EXERCISE TASK >> Rewrite all of the lines below, replacing "How do I perform" with "How can I do" and leaving everything else unchanged.

DATA EXTRACT >>

-- start --

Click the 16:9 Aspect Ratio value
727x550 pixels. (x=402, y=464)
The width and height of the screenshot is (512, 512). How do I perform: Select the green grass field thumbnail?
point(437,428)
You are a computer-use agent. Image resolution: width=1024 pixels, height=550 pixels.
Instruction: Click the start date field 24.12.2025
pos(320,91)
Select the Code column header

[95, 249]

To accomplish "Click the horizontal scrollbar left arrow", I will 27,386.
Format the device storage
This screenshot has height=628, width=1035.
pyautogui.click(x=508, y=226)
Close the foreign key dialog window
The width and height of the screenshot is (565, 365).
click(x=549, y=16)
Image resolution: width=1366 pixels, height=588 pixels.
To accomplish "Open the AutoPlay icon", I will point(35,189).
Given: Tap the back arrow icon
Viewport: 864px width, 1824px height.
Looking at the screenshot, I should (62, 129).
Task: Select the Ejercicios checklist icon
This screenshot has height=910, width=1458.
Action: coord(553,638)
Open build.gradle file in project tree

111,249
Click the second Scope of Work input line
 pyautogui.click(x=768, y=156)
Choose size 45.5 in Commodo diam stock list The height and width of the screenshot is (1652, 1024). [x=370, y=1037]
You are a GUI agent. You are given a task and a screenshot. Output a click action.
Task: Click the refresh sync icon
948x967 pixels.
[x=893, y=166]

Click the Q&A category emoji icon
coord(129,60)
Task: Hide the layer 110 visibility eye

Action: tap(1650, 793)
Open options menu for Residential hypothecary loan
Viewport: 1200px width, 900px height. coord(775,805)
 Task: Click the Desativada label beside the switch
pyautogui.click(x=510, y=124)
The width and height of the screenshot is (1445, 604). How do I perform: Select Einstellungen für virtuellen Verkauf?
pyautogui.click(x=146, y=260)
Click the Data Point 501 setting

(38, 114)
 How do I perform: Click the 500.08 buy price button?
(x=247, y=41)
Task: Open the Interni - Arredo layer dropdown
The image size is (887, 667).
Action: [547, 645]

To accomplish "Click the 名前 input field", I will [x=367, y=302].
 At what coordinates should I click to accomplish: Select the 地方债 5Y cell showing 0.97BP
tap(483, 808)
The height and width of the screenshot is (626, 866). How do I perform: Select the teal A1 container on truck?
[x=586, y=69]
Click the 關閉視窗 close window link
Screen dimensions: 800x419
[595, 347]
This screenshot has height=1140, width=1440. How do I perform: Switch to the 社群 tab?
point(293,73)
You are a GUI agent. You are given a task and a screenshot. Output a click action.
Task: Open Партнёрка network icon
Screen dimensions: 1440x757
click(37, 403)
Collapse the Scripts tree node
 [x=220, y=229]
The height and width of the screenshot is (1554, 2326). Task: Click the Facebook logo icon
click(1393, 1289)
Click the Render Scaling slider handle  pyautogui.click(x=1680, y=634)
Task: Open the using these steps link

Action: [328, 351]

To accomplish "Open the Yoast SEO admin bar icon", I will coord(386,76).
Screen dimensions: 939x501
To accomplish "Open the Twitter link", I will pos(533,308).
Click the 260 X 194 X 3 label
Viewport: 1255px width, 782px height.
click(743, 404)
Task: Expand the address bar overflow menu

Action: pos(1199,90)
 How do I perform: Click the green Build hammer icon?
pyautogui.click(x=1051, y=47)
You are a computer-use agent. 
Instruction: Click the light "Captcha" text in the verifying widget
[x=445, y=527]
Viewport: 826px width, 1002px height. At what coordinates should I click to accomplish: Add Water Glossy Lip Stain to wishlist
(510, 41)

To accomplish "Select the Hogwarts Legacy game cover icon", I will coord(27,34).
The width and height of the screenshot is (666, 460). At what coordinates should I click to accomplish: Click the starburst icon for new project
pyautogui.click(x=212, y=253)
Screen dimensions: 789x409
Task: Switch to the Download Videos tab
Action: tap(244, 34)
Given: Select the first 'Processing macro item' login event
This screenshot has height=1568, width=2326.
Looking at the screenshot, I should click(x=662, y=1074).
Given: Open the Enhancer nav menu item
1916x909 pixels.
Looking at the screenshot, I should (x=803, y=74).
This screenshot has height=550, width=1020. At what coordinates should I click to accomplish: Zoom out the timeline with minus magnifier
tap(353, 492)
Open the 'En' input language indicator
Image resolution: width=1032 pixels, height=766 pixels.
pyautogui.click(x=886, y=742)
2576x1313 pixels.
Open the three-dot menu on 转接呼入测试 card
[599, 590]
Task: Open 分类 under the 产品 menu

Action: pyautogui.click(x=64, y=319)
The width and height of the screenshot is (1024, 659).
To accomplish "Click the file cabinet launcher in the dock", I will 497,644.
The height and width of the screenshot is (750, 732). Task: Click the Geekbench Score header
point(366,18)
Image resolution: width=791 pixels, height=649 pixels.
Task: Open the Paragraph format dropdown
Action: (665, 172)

-- end --

WRITTEN REPLY >>
Click the 16:9 Aspect Ratio value
727x550 pixels. (x=402, y=464)
The width and height of the screenshot is (512, 512). How can I do: Select the green grass field thumbnail?
point(437,428)
You are a computer-use agent. Image resolution: width=1024 pixels, height=550 pixels.
Instruction: Click the start date field 24.12.2025
pos(320,91)
Select the Code column header

[95, 249]

To accomplish "Click the horizontal scrollbar left arrow", I will 27,386.
Format the device storage
This screenshot has height=628, width=1035.
pyautogui.click(x=508, y=226)
Close the foreign key dialog window
The width and height of the screenshot is (565, 365).
click(x=549, y=16)
Image resolution: width=1366 pixels, height=588 pixels.
To accomplish "Open the AutoPlay icon", I will point(35,189).
Given: Tap the back arrow icon
Viewport: 864px width, 1824px height.
Looking at the screenshot, I should (62, 129).
Task: Select the Ejercicios checklist icon
This screenshot has height=910, width=1458.
Action: coord(553,638)
Open build.gradle file in project tree

111,249
Click the second Scope of Work input line
 pyautogui.click(x=768, y=156)
Choose size 45.5 in Commodo diam stock list The height and width of the screenshot is (1652, 1024). [x=370, y=1037]
You are a GUI agent. You are given a task and a screenshot. Output a click action.
Task: Click the refresh sync icon
948x967 pixels.
[x=893, y=166]

Click the Q&A category emoji icon
coord(129,60)
Task: Hide the layer 110 visibility eye

Action: tap(1650, 793)
Open options menu for Residential hypothecary loan
Viewport: 1200px width, 900px height. coord(775,805)
 Task: Click the Desativada label beside the switch
pyautogui.click(x=510, y=124)
The width and height of the screenshot is (1445, 604). How can I do: Select Einstellungen für virtuellen Verkauf?
pyautogui.click(x=146, y=260)
Click the Data Point 501 setting

(38, 114)
 How can I do: Click the 500.08 buy price button?
(x=247, y=41)
Task: Open the Interni - Arredo layer dropdown
The image size is (887, 667).
Action: [547, 645]

To accomplish "Click the 名前 input field", I will [x=367, y=302].
 At what coordinates should I click to accomplish: Select the 地方债 5Y cell showing 0.97BP
tap(483, 808)
The height and width of the screenshot is (626, 866). How can I do: Select the teal A1 container on truck?
[x=586, y=69]
Click the 關閉視窗 close window link
Screen dimensions: 800x419
[595, 347]
This screenshot has height=1140, width=1440. How can I do: Switch to the 社群 tab?
point(293,73)
You are a GUI agent. You are given a task and a screenshot. Output a click action.
Task: Open Партнёрка network icon
Screen dimensions: 1440x757
click(37, 403)
Collapse the Scripts tree node
 [x=220, y=229]
The height and width of the screenshot is (1554, 2326). Task: Click the Facebook logo icon
click(1393, 1289)
Click the Render Scaling slider handle  pyautogui.click(x=1680, y=634)
Task: Open the using these steps link

Action: [328, 351]

To accomplish "Open the Yoast SEO admin bar icon", I will coord(386,76).
Screen dimensions: 939x501
To accomplish "Open the Twitter link", I will pos(533,308).
Click the 260 X 194 X 3 label
Viewport: 1255px width, 782px height.
click(743, 404)
Task: Expand the address bar overflow menu

Action: pos(1199,90)
 How can I do: Click the green Build hammer icon?
pyautogui.click(x=1051, y=47)
You are a computer-use agent. 
Instruction: Click the light "Captcha" text in the verifying widget
[x=445, y=527]
Viewport: 826px width, 1002px height. At what coordinates should I click to accomplish: Add Water Glossy Lip Stain to wishlist
(510, 41)

To accomplish "Select the Hogwarts Legacy game cover icon", I will coord(27,34).
The width and height of the screenshot is (666, 460). At what coordinates should I click to accomplish: Click the starburst icon for new project
pyautogui.click(x=212, y=253)
Screen dimensions: 789x409
Task: Switch to the Download Videos tab
Action: tap(244, 34)
Given: Select the first 'Processing macro item' login event
This screenshot has height=1568, width=2326.
Looking at the screenshot, I should click(x=662, y=1074).
Given: Open the Enhancer nav menu item
1916x909 pixels.
Looking at the screenshot, I should (x=803, y=74).
This screenshot has height=550, width=1020. At what coordinates should I click to accomplish: Zoom out the timeline with minus magnifier
tap(353, 492)
Open the 'En' input language indicator
Image resolution: width=1032 pixels, height=766 pixels.
pyautogui.click(x=886, y=742)
2576x1313 pixels.
Open the three-dot menu on 转接呼入测试 card
[599, 590]
Task: Open 分类 under the 产品 menu

Action: pyautogui.click(x=64, y=319)
The width and height of the screenshot is (1024, 659).
To accomplish "Click the file cabinet launcher in the dock", I will 497,644.
The height and width of the screenshot is (750, 732). Task: Click the Geekbench Score header
point(366,18)
Image resolution: width=791 pixels, height=649 pixels.
Task: Open the Paragraph format dropdown
Action: (665, 172)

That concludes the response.